PubMed, MEDLINE, and Embase databases were extensively searched for original studies on the transmission heterogeneity of SARS, MERS, and COVID-19 published in English between January 1, 2003, and February 10, 2021. After screening the articles, we extracted data pertaining to the estimated dispersion parameter (k) which has been a commonly-used measurement for superspreading potential.

Findings

We included a total of 60 estimates of transmission heterogeneity from 26 studies on outbreaks in 22 regions. The majority (90%) of the k estimates were small, with values less than 1, indicating an over-dispersed transmission pattern. The point estimates of k for SARS and MERS ranged from 0.12 to 0.20 and from 0.06 to 2.94, respectively. Among 45 estimates of individual-level transmission heterogeneity for COVID-19 from 17 articles, 91% were derived from Asian regions. The point estimates of k for COVID-19 ranged between 0.1 and 5.0.

Conclusions

We detected a substantial over-dispersed transmission pattern in all three coronaviruses, while the k estimates varied by differences in study design and public health capacity. Our findings suggested that even with a reduced R value, the epidemic still has a high resurgence potential due to transmission heterogeneity.

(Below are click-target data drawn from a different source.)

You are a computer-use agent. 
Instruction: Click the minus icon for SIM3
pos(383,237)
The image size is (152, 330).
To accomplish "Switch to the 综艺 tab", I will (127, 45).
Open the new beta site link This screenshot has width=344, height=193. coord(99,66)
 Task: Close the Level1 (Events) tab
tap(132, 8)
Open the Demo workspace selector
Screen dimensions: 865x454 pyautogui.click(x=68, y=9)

Keywords: COVID-19, SARS, MERS, Superspreading, Transmission heterogeneity

1. Introduction

In the past two decades, coronavirus diseases have caused substantial public health burdens and global health threats. Between 2002 and 2004, over 8,000 cases and approximately 750 deaths caused by severe acute respiratory syndrome (SARS)-coronavirus (SARS-CoV) infection were observed [1]. Around 2013, Middle East respiratory syndrome (MERS)-coronavirus (MERS-CoV) emerged in the Middle East, causing 2,500 laboratory-confirmed cases and over 880 associated deaths by 2019 [2]. The ongoing coronavirus disease 2019 (COVID-19) pandemic, caused by SARS-CoV 2 (SARS-CoV-2), has resulted in more than 210 million cases and over 4.3 million deaths worldwide, as of August 10, 2021 [3].

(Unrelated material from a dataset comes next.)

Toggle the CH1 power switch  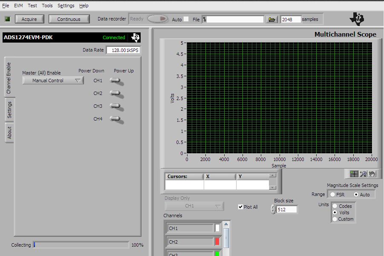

Among the many important epidemiological parameters describing the transmission process of an infectious disease, the reproduction number (R), which is defined as the average number of secondary cases generated by a typical infectious individual [4], represents the transmission potential of an infectious pathogen at a population scale. However, R fails to reflect the heterogeneity in transmissibility among individuals, which is widely observed in coronaviruses [5]. Outbreaks involving an unusually large number of secondary cases are often seeded by only one or a few index cases, as observed in the COVID-19 [6], [7], [8], SARS [9], and MERS [10] epidemics. These phenomena are known as superspreading events (SSEs), and the initial source of infection is regarded as a super-spreader [11].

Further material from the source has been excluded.